アレルギー性紫斑病の1つであるIgA紫斑病は小児で最も頻度の高い血管炎です。罹患した小児の半数が腎炎を併発しますが、末期腎不全に至ることは少ないです。しかしながら成人の場合は、罹患者の約8割が腎炎を併発して腎不全に進行するため注意が必要になります。

 

検査項目

検査項目は尿検査、血液検査、皮膚病理検査、腎病理検査です。ただし、触れることのできる紫斑があることが前提条件です。触知できる紫斑とは盛り上がっている(隆起性といいます)紫斑のことです。

 

尿検査

尿たんぱくや潜血(尿に血が混ざること)が認められます。
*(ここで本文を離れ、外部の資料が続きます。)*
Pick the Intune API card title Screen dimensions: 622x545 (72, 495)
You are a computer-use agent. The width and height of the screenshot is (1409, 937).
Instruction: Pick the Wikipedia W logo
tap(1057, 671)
肉眼では確認できない場合もあるので検査が必要です。

 

血液検査

微生物の感染に続いてアレルギー性紫斑病を発症するケースが多いので、血液では病原体を体の外へ排除するための物質である抗体が増加します。血液検査では抗体の1つであるIgAが上昇しています。

 

さらにA群β溶血性連鎖球菌(GAG)に感染していると、GAGを攻撃するための抗ストレプトリシンO抗体と抗ストレプトキナーゼ抗体が上昇します。(また、腹痛性紫斑病の場合は凝固第XV因子が低下しています。)

 

皮膚検査

皮膚の検査では、紫斑のある部分を採取して(大きさは5mm程度です)その部分を顕微鏡で観察します。病変のある部分を切り取って、標本を作製して確認する検査を生検といいます。アレルギー性紫斑病の場合IgAの沈着が確認されます。

 

たんぱく尿や血尿といった腎臓の障害が疑われる時は、腎生検を行うことがあります。そして採取した腎臓の組織にはIgA抗体とC3(抗体と同じく病原体の排除に必要な物質である補体の1種)の沈着が見られます。

 

加えて、関節の痛みがあるかも検査の時に必要な情報となります。